Problem with xlrd >= 2.0.0

Closed this issue · 2 comments

Hello,

I made a fresh install of my OS, and after installing the package I got the following error trying to load one of the datasets:

>>> e = cptac.Endometrial()
Traceback (most recent call last):....          
  File "<stdin>", line 1, in <module>
  File "/home/mgarrido/.local/lib/python3.8/site-packages/cptac/endometrial.py", line 113, in __init__
    df = pd.read_excel(file_path)
  File "/home/mgarrido/.local/lib/python3.8/site-packages/pandas/util/_decorators.py", line 299, in wrapper
    return func(*args, **kwargs)
  File "/home/mgarrido/.local/lib/python3.8/site-packages/pandas/io/excel/_base.py", line 336, in read_excel
    io = ExcelFile(io, storage_options=storage_options, engine=engine)
  File "/home/mgarrido/.local/lib/python3.8/site-packages/pandas/io/excel/_base.py", line 1085, in __init__
    raise ValueError(
ValueError: Your version of xlrd is 2.0.1. In xlrd >= 2.0, only the xls format is supported. Install openpyxl instead.
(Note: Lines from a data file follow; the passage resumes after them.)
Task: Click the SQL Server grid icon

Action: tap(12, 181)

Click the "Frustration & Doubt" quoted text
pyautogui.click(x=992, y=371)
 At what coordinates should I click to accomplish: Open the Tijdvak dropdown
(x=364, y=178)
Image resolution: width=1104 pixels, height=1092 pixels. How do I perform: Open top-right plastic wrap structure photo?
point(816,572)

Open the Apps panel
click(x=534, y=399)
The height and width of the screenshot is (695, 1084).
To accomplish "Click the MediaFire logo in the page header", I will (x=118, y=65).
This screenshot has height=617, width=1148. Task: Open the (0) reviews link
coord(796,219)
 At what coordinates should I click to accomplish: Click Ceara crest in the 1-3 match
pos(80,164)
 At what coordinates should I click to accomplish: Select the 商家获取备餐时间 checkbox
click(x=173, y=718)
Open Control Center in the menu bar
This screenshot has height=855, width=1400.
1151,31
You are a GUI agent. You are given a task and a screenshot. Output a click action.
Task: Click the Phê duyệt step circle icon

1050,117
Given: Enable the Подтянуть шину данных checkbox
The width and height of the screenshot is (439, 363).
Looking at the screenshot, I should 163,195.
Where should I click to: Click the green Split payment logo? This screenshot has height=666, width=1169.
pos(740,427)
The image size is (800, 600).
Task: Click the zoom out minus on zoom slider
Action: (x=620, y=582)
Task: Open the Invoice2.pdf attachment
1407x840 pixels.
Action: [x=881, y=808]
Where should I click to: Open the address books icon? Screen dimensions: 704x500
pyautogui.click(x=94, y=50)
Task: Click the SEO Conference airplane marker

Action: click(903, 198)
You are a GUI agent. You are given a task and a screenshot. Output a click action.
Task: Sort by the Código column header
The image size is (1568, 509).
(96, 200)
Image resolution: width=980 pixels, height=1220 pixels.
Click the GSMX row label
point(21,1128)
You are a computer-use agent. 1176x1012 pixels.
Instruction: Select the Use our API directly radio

The problem appears because of the newest version of xlrd, released on Dec 2020. Downgrading this package to its 1.2.0 version made the trick. Probably changing the required version of this dependency is more than enough.

Thanks again for this interface to the cptac data!

Thanks for letting us know. I'm working on finding the best way to resolve this, and it will be taken care of in the next release. It looks like pandas wants us to start using openpyxl for all .xlsx files, and to continue using xlrd for .xls files. But the switch to openpyxl is requiring a little troubleshooting :)

Okay, with the newest release this issue should be resolved. Just make sure you have the newest version of pandas (1.2.0).